COVID-19
23 Novembre 2020 - 22:17
di CLAUDIO ROVERE
«Sono stato fortunato, ho trovato professionalità e non ho dovuto ricorrere al casco, ma è stata un’esperienza difficile, da non augurare a nessuno». Remigio Eydallin, 70 anni, di Oulx, è tornato a casa da una settimana, martedì scorso. La sua vita è ancora scandita dalla bombola dell’ossigeno, certo, ma la fase acuta del Covid se l’è messa definitivamente alle spalle.
Eydallin e la moglie Antonietta con tutta probabilità sono stati contagiati a Roma, nel corso del loro soggiorno nella città eterna a casa della figlia, che lì abita. «Nostra figlia aveva accusato qualche sintomo leggero - ricorda Eydallin - così abbiamo subito deciso di tornare al Gad per isolarci, prima che chiudessero le Regioni, ma è stato tutto inutile, probabilmente ci eravamo già contagiati».
Ma se Antonietta ha a sua volta accusato sintomi lievi, per Remigio il decorso della malattia non è stato altrettanto agevole, Tutt’altro. «Dopo il tampone a cui mi sono sottoposto al San Luigi, sono stato in ospedale a Susa, trasportato dal 118, una prima volta, ma ho insistito per venire a casa, devo dire facendo una grande cavolata - ammette il pensionato di Oulx - poi ci sono tornato due giorni dopo, con la febbre ad oltre 39». E la diagnosi implacabile dei raggi x: polmonite interstiziale bilaterale. «Prendo il coumadin perchè ho una protesi all’aorta e sono arrivato in ospedale completamente scoagulato». Non è però uno dei casi peggiori, tanto che gli viene risparmiato il casco, ma l’ossigeno che gli serve per farlo respirare meglio gli viene assicurato soltanto con la mascherina.

* **Voci estratte**:
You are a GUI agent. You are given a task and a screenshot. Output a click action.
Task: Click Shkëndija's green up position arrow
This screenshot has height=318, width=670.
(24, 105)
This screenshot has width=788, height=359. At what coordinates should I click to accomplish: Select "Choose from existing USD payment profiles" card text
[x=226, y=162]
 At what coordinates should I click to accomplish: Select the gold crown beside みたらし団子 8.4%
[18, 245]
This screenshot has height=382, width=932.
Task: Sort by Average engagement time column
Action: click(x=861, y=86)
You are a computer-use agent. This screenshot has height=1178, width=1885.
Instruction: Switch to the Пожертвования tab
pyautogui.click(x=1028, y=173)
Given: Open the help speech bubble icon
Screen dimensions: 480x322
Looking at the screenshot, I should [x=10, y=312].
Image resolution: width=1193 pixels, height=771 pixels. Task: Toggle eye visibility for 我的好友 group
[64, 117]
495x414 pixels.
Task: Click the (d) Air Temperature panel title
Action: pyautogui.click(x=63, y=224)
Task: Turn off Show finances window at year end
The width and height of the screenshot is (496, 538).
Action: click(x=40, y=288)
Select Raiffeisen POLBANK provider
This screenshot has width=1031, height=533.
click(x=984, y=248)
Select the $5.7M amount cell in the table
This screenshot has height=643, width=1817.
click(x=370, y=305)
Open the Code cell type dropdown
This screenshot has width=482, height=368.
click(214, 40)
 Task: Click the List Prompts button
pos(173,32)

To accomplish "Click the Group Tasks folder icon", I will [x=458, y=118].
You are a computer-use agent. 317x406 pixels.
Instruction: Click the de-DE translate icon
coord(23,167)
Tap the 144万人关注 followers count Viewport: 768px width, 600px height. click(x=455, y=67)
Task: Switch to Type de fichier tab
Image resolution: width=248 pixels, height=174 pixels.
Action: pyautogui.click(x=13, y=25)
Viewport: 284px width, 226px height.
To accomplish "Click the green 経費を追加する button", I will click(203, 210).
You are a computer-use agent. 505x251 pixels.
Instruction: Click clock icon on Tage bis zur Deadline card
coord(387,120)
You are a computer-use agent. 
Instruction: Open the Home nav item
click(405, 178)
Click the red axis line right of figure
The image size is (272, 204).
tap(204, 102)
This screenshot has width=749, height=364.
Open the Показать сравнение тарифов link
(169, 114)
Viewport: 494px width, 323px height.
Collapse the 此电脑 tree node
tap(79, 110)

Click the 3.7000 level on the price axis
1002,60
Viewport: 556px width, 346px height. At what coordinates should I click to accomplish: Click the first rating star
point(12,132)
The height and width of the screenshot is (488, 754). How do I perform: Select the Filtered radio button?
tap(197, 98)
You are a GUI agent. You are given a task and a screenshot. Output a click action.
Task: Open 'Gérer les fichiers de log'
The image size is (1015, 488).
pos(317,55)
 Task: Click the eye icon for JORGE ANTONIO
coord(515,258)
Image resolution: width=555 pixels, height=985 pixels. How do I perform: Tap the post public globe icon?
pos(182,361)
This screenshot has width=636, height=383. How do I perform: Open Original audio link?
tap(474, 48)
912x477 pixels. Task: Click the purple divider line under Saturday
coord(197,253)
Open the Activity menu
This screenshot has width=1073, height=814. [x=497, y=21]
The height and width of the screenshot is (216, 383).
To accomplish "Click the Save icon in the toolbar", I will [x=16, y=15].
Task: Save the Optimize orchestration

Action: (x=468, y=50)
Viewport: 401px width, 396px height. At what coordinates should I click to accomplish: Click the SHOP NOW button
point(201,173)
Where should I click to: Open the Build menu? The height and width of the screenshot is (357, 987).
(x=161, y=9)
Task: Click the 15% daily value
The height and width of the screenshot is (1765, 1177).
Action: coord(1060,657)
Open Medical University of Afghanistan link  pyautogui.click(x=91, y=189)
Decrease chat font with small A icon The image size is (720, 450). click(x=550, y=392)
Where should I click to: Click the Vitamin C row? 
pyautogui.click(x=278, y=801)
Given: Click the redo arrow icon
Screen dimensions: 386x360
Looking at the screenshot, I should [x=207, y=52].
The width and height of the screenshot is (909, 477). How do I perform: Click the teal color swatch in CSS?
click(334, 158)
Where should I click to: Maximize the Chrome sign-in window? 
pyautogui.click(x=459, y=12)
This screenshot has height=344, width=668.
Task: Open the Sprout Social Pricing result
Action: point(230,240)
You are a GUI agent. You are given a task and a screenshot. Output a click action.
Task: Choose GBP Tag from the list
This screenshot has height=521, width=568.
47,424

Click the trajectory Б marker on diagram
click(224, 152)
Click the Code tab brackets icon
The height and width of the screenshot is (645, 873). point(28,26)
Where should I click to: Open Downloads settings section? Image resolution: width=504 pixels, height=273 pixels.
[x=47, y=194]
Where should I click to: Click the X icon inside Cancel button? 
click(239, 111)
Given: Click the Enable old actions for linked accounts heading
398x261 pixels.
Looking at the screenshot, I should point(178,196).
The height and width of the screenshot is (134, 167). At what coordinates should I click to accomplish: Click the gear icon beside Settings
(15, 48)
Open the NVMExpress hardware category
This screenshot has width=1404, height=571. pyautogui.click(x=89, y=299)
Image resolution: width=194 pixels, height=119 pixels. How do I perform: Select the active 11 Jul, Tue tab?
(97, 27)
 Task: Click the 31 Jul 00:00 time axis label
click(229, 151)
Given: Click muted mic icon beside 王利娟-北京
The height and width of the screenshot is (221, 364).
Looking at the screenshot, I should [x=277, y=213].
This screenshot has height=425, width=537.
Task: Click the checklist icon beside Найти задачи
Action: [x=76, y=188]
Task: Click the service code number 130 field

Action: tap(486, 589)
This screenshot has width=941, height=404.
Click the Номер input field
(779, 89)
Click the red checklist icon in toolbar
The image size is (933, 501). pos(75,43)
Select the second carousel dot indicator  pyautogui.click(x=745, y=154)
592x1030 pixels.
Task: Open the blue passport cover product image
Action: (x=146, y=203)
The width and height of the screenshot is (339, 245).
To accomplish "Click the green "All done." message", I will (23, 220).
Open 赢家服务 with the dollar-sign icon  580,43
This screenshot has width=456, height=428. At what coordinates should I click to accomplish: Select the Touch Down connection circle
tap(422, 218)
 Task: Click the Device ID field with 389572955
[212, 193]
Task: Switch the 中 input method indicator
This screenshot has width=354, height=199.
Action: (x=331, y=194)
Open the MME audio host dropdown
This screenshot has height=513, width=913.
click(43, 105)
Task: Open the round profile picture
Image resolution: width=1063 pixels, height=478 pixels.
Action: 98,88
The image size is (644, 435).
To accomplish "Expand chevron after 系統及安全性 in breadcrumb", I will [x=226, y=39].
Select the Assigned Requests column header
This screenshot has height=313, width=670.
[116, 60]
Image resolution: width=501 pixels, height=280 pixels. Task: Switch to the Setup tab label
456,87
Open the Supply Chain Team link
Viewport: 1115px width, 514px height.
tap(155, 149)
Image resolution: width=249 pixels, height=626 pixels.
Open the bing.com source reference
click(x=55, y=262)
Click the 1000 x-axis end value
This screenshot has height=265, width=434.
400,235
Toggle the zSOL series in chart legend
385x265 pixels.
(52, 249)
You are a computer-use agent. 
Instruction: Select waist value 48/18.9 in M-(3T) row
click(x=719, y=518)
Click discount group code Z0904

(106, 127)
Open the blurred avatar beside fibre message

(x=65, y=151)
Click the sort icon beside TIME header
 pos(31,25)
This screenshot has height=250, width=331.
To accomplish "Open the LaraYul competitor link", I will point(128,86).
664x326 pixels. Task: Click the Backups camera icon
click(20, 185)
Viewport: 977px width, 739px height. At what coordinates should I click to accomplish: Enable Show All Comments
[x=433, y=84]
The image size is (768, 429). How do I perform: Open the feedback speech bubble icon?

* **Compiti da svolgere**:
1 - Traduci in inglese questa frase del testo sulla malattia di Remigio Eydallin: «Eydallin e la moglie Antonietta con tutta probabilità sono stati contagiati a Roma, nel corso del loro soggiorno nella città eterna a casa della figlia, che lì abita.»
2 - Prosegui il testo sulla malattia di Remigio Eydallin dopo l'ultima frase riportata.

* **Risposte scritte**:
1 - In all likelihood, Eydallin and his wife Antonietta were infected in Rome, during their stay in the Eternal City at the home of their daughter, who lives there.

2 -
Per fortuna il decorso è positivo e dopo otto giorni di ricovero può finalmente tornare a casa, al Gad. «Devo dire un grande grazie a tutti gli operatori sanitari del reparto Covid di Susa - tiene a precisare Eydallin - lavorano in condizioni estreme e sempre sotto pressione, e nonostante questo riescono a trasmettere molta umanità in quelli che come me vengono a trovarsi in questa situazione, soli, quasi senza contatti con l’esterno».
Una brutta esperienza, anche se finita bene. «Sì, il momento più terribile è stato quando purtroppo è spirato il mio vicino di letto - osserva Eydallin - ma anche quando ad un altro paziente il responsabile del reparto gli si è seduto accanto prima di fargli indossare il casco e gli ha detto “stai per iniziare la settimana più difficile della tua vita”». Ora però Remigio Eydallin sta cercando, lentamente, a lasciarsi tutto questo alle spalle. Il morale è già alto e la battuta pronta. «Ho una moglie infermiera, cosa voglio di più dalla vita?».